Таисья чуть не заскочила на сцену от возмущения. Нет, не безумная ведь, проследовала за кулисы. Тут двери по коридору там, сям, никого. Куда так скоро попрятались? Распахнула какую попало. Перед ней стоит: шаман не шаман, чудо-юдо в большущей размалеванной маске. Точно поднос жостовский!

В молодом возрасте прособиралась отправиться обучаться жостовскому письму. Нравились яркие цветы на черном поле, на цветном поле подавно нравились. Ликовала душа, размыкались сердце и улыбка. Тоже хотелось плясать кисточкой по подносу, как кровь струит и пляшет по жилам.
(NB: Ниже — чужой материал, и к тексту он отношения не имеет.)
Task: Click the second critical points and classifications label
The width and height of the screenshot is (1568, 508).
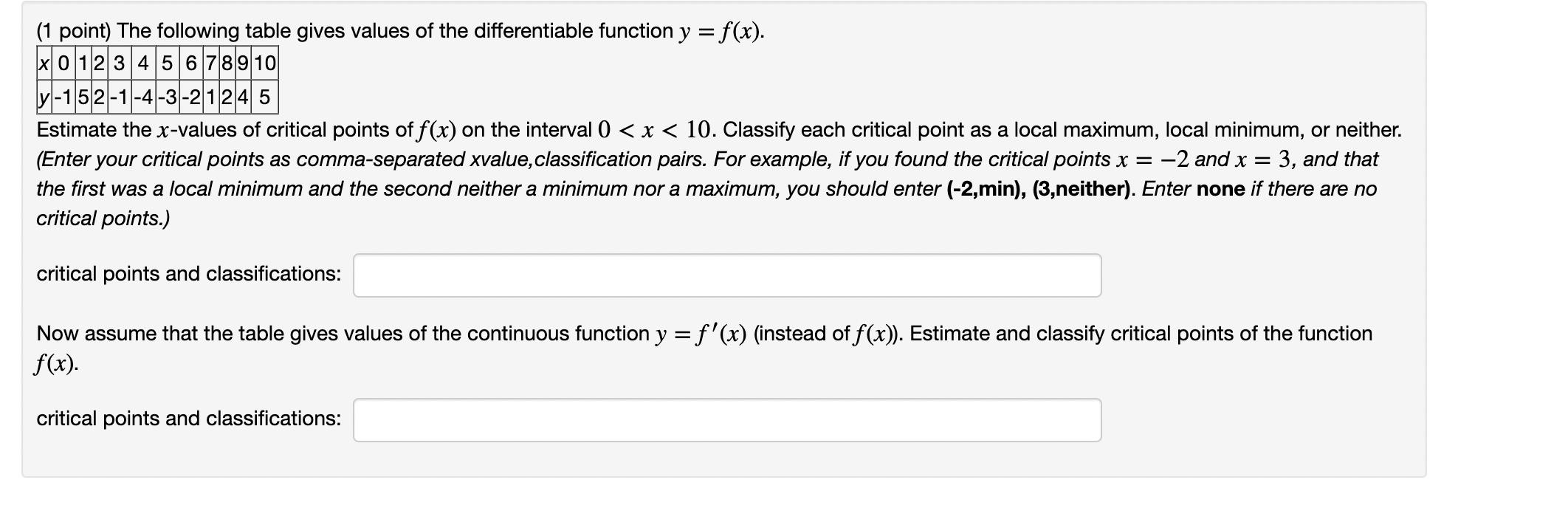Action: 187,419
Но как оставить отца – себе на уме?

Мать он тогда уж спровадил на тот свет. Тем и спровадил, что себе на уме. Когда буянил, она – ничего, терпела, счастливая с голодухи была, время-то какое. А как посытнее зажили, он затаился. Из сапожников в сторожа пошел, стадион охранять. Там замкнулся. Сторожа – таинственный народ. Мать и так и эдак: что за тайна у тебя появилась? А он знай себе таится. Чего таиться-то? Весь здесь. Клад, что ли, нашел? Ведь нет, копейки с кроликов считает. Так мама в растерянности и померла. Вот оставь его такого с его тайной. Раньше мамочка за ним приглядывала, теперь самой – глаз да глаз. Утром и вечером поспевала по хозяйству. Кур держали, кроликов, солила в сарай, в подпол. Днем преподавала химию в единственном местном институте. Отучилась заочно в Москве в Пищевом. Ездила на сессии в разных, перелицованных отцом под пару ботинках.

Таисья стала грозить маске пальцем, чуть не тычет в нее: дескать, ишь ты, бесстыжая твоя рожа!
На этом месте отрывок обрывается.